What is the O-notation for the following code?

cin >> N;
for (int count = 1; count <= N; count++) {
  for(int count2 = 1; count2 <= N; count2++) {
     cout << count1 + count2;
  }
}
a.	O(1)		c.	O(log N)
	b	O(N)		d.	O(N2)

Since there are two loops I thought that you would do this:
N*N = N^2 which would mean that the answer would be d, but after researching some on this subject I found this talking about Big O notation.
If the outer loop is based on N, and the inner loop is based on the outer loop counter, then it is based on the same thing:
That would mean the answer would be b. This is what I am confused about. Could someone elaborate on this.

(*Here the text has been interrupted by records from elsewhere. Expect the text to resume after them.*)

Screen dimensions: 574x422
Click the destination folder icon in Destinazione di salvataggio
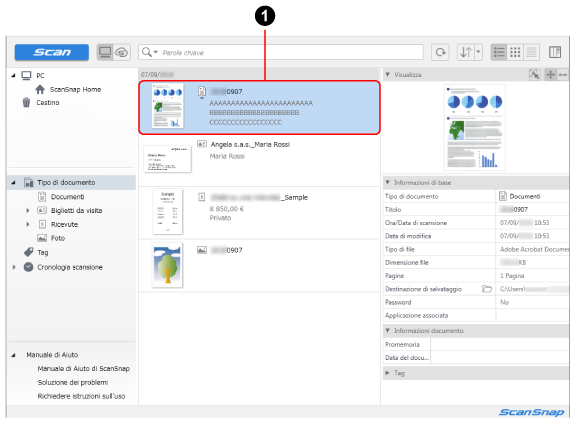487,289
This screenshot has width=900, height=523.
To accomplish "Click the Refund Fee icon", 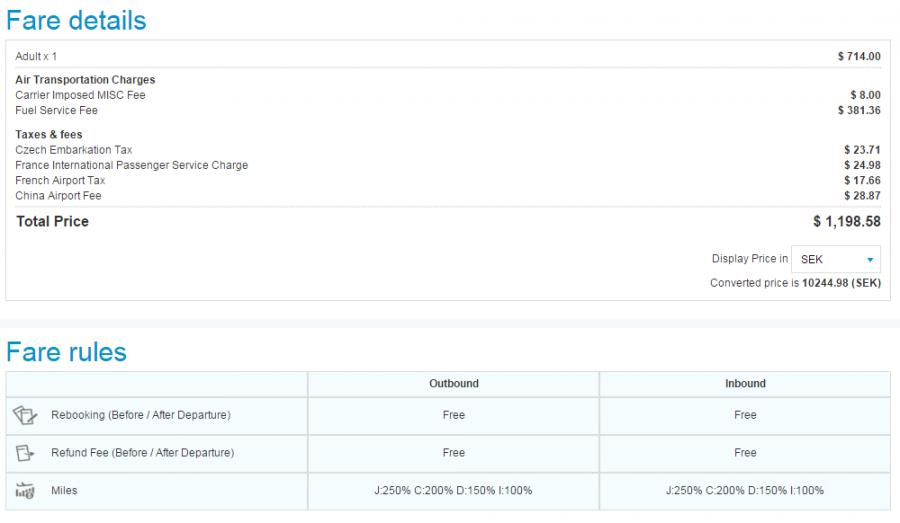I will [x=25, y=453].
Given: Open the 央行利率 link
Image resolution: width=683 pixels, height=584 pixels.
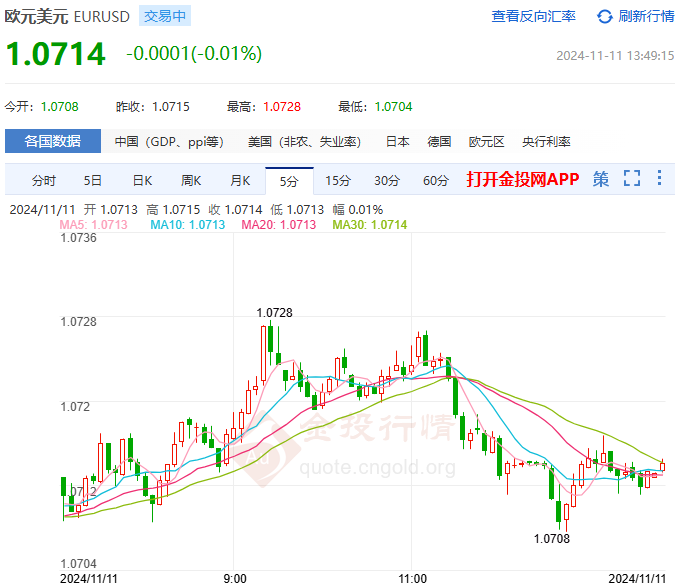Looking at the screenshot, I should 546,142.
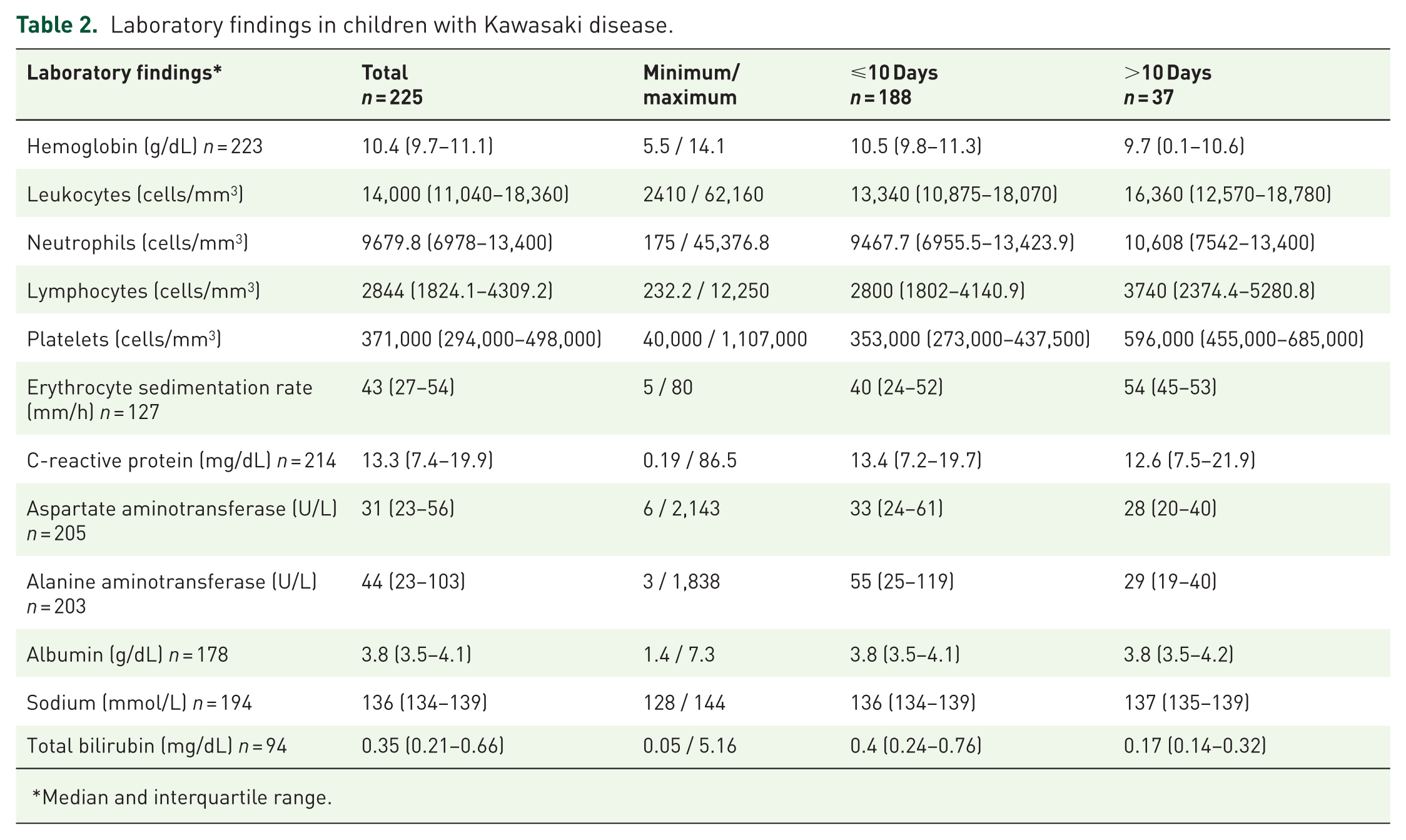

4.2 What is the O-notation for the following code?

cin >> N;
for (int count = 1; count <= N; count++) {
   for(int count2 = 1; count2 <= count; count2++) {
      cout << count1 + count2;
   }
}
a.	O(log N)		c.	O(N2)
	b.	O(N)		d.	O(N3)

Same thing with this problem. I think the answer is b or c. But I am not sure if someone can explain this a little better I would really appreciate it.
Thanks.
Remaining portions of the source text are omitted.